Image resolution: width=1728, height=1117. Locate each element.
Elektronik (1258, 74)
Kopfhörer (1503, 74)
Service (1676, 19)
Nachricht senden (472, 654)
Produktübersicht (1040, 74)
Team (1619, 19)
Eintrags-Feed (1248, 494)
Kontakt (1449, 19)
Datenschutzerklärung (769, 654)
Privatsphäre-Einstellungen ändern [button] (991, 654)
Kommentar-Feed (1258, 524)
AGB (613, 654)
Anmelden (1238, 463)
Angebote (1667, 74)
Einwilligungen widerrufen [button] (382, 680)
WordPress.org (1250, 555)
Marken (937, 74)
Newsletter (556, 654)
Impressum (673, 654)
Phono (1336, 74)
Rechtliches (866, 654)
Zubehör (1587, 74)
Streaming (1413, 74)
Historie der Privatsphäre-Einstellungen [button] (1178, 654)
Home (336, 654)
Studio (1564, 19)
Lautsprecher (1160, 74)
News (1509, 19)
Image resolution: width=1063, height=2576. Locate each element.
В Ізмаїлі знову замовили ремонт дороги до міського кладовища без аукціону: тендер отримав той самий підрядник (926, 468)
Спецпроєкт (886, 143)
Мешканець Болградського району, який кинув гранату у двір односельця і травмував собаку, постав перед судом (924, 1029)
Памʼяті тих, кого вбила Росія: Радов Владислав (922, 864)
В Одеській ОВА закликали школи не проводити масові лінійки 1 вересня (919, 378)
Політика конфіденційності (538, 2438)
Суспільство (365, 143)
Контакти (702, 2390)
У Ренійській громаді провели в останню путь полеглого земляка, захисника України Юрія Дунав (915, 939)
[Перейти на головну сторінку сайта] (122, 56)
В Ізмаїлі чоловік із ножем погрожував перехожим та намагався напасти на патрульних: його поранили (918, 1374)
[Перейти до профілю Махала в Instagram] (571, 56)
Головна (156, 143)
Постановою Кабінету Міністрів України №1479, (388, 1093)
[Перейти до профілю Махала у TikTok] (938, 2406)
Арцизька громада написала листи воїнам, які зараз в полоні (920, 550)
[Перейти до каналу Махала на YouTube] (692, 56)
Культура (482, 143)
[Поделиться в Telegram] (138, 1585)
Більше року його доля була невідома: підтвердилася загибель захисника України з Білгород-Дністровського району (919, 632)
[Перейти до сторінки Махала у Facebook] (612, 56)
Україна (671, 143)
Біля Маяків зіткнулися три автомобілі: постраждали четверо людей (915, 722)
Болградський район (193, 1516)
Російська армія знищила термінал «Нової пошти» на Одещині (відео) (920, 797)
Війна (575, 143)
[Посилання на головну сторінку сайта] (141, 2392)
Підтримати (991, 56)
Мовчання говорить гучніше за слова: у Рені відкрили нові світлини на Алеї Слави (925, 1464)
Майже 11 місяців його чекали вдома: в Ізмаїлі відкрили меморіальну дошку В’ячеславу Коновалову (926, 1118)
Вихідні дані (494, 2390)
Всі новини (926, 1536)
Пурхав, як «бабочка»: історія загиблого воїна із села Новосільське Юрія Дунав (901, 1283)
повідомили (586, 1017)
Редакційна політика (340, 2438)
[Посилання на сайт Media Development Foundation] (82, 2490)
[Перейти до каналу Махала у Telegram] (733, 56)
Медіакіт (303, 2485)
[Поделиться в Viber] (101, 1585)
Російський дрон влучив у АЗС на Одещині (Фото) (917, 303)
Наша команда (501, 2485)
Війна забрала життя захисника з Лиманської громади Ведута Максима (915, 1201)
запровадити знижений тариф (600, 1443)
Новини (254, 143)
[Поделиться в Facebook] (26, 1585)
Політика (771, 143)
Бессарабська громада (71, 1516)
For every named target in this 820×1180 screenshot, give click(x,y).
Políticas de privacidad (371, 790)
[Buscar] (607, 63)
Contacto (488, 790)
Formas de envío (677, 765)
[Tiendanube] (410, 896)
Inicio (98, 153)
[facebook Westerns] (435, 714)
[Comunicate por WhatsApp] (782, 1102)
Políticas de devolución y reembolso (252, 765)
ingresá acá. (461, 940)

■ ■ ■ ■

Exercise aim ->
The records above must be reproduced word for word.

Exercise response ->
Image resolution: width=1728, height=1117. Locate each element.
Elektronik (1258, 74)
Kopfhörer (1503, 74)
Service (1676, 19)
Nachricht senden (472, 654)
Produktübersicht (1040, 74)
Team (1619, 19)
Eintrags-Feed (1248, 494)
Kontakt (1449, 19)
Datenschutzerklärung (769, 654)
Privatsphäre-Einstellungen ändern [button] (991, 654)
Kommentar-Feed (1258, 524)
AGB (613, 654)
Anmelden (1238, 463)
Angebote (1667, 74)
Einwilligungen widerrufen [button] (382, 680)
WordPress.org (1250, 555)
Marken (937, 74)
Newsletter (556, 654)
Impressum (673, 654)
Phono (1336, 74)
Rechtliches (866, 654)
Zubehör (1587, 74)
Streaming (1413, 74)
Historie der Privatsphäre-Einstellungen [button] (1178, 654)
Home (336, 654)
Studio (1564, 19)
Lautsprecher (1160, 74)
News (1509, 19)
Image resolution: width=1063, height=2576. Locate each element.
В Ізмаїлі знову замовили ремонт дороги до міського кладовища без аукціону: тендер отримав той самий підрядник (926, 468)
Спецпроєкт (886, 143)
Мешканець Болградського району, який кинув гранату у двір односельця і травмував собаку, постав перед судом (924, 1029)
Памʼяті тих, кого вбила Росія: Радов Владислав (922, 864)
В Одеській ОВА закликали школи не проводити масові лінійки 1 вересня (919, 378)
Політика конфіденційності (538, 2438)
Суспільство (365, 143)
Контакти (702, 2390)
У Ренійській громаді провели в останню путь полеглого земляка, захисника України Юрія Дунав (915, 939)
[Перейти на головну сторінку сайта] (122, 56)
В Ізмаїлі чоловік із ножем погрожував перехожим та намагався напасти на патрульних: його поранили (918, 1374)
[Перейти до профілю Махала в Instagram] (571, 56)
Головна (156, 143)
Постановою Кабінету Міністрів України №1479, (388, 1093)
[Перейти до профілю Махала у TikTok] (938, 2406)
Арцизька громада написала листи воїнам, які зараз в полоні (920, 550)
[Перейти до каналу Махала на YouTube] (692, 56)
Культура (482, 143)
[Поделиться в Telegram] (138, 1585)
Більше року його доля була невідома: підтвердилася загибель захисника України з Білгород-Дністровського району (919, 632)
[Перейти до сторінки Махала у Facebook] (612, 56)
Україна (671, 143)
Біля Маяків зіткнулися три автомобілі: постраждали четверо людей (915, 722)
Болградський район (193, 1516)
Російська армія знищила термінал «Нової пошти» на Одещині (відео) (920, 797)
Війна (575, 143)
[Посилання на головну сторінку сайта] (141, 2392)
Підтримати (991, 56)
Мовчання говорить гучніше за слова: у Рені відкрили нові світлини на Алеї Слави (925, 1464)
Майже 11 місяців його чекали вдома: в Ізмаїлі відкрили меморіальну дошку В’ячеславу Коновалову (926, 1118)
Вихідні дані (494, 2390)
Всі новини (926, 1536)
Пурхав, як «бабочка»: історія загиблого воїна із села Новосільське Юрія Дунав (901, 1283)
повідомили (586, 1017)
Редакційна політика (340, 2438)
[Посилання на сайт Media Development Foundation] (82, 2490)
[Перейти до каналу Махала у Telegram] (733, 56)
Медіакіт (303, 2485)
[Поделиться в Viber] (101, 1585)
Російський дрон влучив у АЗС на Одещині (Фото) (917, 303)
Наша команда (501, 2485)
Війна забрала життя захисника з Лиманської громади Ведута Максима (915, 1201)
запровадити знижений тариф (600, 1443)
Новини (254, 143)
[Поделиться в Facebook] (26, 1585)
Політика (771, 143)
Бессарабська громада (71, 1516)
For every named target in this 820×1180 screenshot, give click(x,y).
Políticas de privacidad (371, 790)
[Buscar] (607, 63)
Contacto (488, 790)
Formas de envío (677, 765)
[Tiendanube] (410, 896)
Inicio (98, 153)
[facebook Westerns] (435, 714)
[Comunicate por WhatsApp] (782, 1102)
Políticas de devolución y reembolso (252, 765)
ingresá acá. (461, 940)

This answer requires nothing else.